And so it was, several times per week for me between second and sixth grade** (one decade after the invention of the wheel, as I recall) in penmanship class.

I remember at first thinking that penmanship class would be fun. After all, there were no historical dates to remember and no brain numbing multiplication tables to learn.

It didn’t take long before I realized that it was anything but fun. The only thing I can liken it to was being barked at by a drill sergeant in the Army. “Get those gottdamned feet at a forty-five degree angle! Line those thumbs up with the seams in your trousers, Goat!” Shit like that was penmanship class.

And, on top of everything else, it was really nuts. Even at a snotnosed seven year old I realized how goofy it was to move your entire arm to write letters that were something like 3/8th of an inch tall. Hell, if I have to write letters a foot tall, I’ll use my farookin’ arm.

Oh, and then there were the pens. When I went to grammar school, each student’s desk had in the upper right corner*** an inkwell. Yes, an inkwell. I told you all this happened a long time ago. Each of us was issued a black pen that looked not unlike a stiletto. We were also given a blotter. Yes, a goddamned blotter. None of those newfangled ballpoint pen stuff for the penmanship teacher. As a result, we would have to make a shitload of ovals, blot, then dip the pen back into the inkwell to make more ovals.

As each student’s penmanship became more proficient, he or she was awarded a new color plastic pen. The pens went from black (for beginners), to red, to blue, and to green. When you hit the big time, you were awarded a GOLD pen. By the third or fourth grade, most the girls had graduated up to blue pens. Some even proudly did their arm movement with green pens. The boys tended to come along slower. I think I was a black pen guy for a couple grades.

By the time we reached sixth grade, virtually all the girls and most of the boys were sporting gold pens. I believe that coming out of the fifth grade I was still stumbling along with a blue pen. I so wanted a gold pen. I believe the sixth grade the teacher felt sorry for me and awarded me a green pen at the beginning of the year. I think that I and the class juvenile delinquent (every class had one) were the only two without a gold pen.

Finally, a few days before the end of the year, I was to be awarded with a gold pen (a mercy award, methinks), but the teacher had run out of gold pens, so she apologized and wrapped a flag sticker around the tip of my green pen.

So, there I was finishing sixth grade with my dumbass flag-stickered green pen surrounded by a sea of golds. (The juvenile delinquent stayed back, as I recall). I knew damned well that the only time that I and everyone else in the damned class did the stupid “arm movement” thing was in penmanship class. Surely the teacher must have known that. Green pen with a flag sticker, my ass!

COLLECTED MATERIAL

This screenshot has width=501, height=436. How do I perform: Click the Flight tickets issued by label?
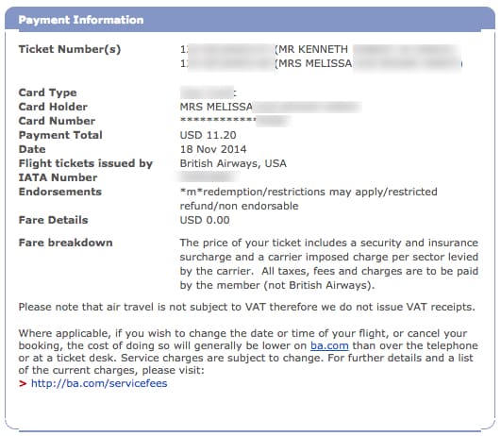point(86,163)
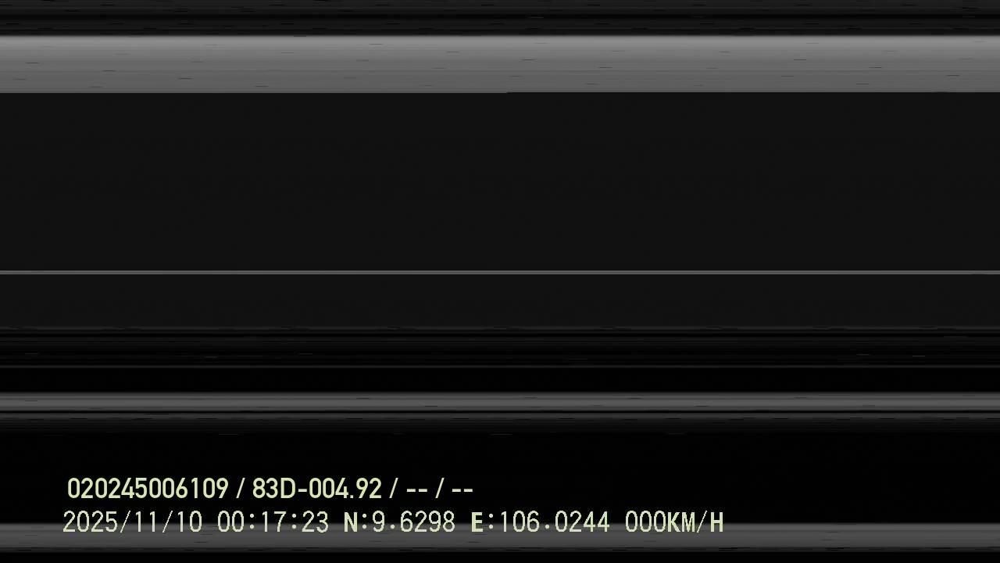
Task: Click the timestamp 00:17:23
Action: 273,522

REQUIRED ACTIONS
• a. Retype the stretch of the penmanship essay from "Finally, a few" through "sticker, my ass!".
• b. For each statement, answer yes or no according to the penmanship essay and quote the words that decide it: (i) the colored pens progressed from black to red, blue, green, and finally gold; (ii) the narrator was given a gold pen before the end of sixth grade; (iii) the boys moved up through the pen colors faster than the girls.

ANSWER LIST
• a.
Finally, a few days before the end of the year, I was to be awarded with a gold pen (a mercy award, methinks), but the teacher had run out of gold pens, so she apologized and wrapped a flag sticker around the tip of my green pen.

So, there I was finishing sixth grade with my dumbass flag-stickered green pen surrounded by a sea of golds. (The juvenile delinquent stayed back, as I recall). I knew damned well that the only time that I and everyone else in the damned class did the stupid “arm movement” thing was in penmanship class. Surely the teacher must have known that. Green pen with a flag sticker, my ass!

• b.
(i) Yes: "The pens went from black (for beginners), to red, to blue, and to green. When you hit the big time, you were awarded a GOLD pen."
(ii) No: "the teacher had run out of gold pens, so she apologized and wrapped a flag sticker around the tip of my green pen."
(iii) No: "The boys tended to come along slower."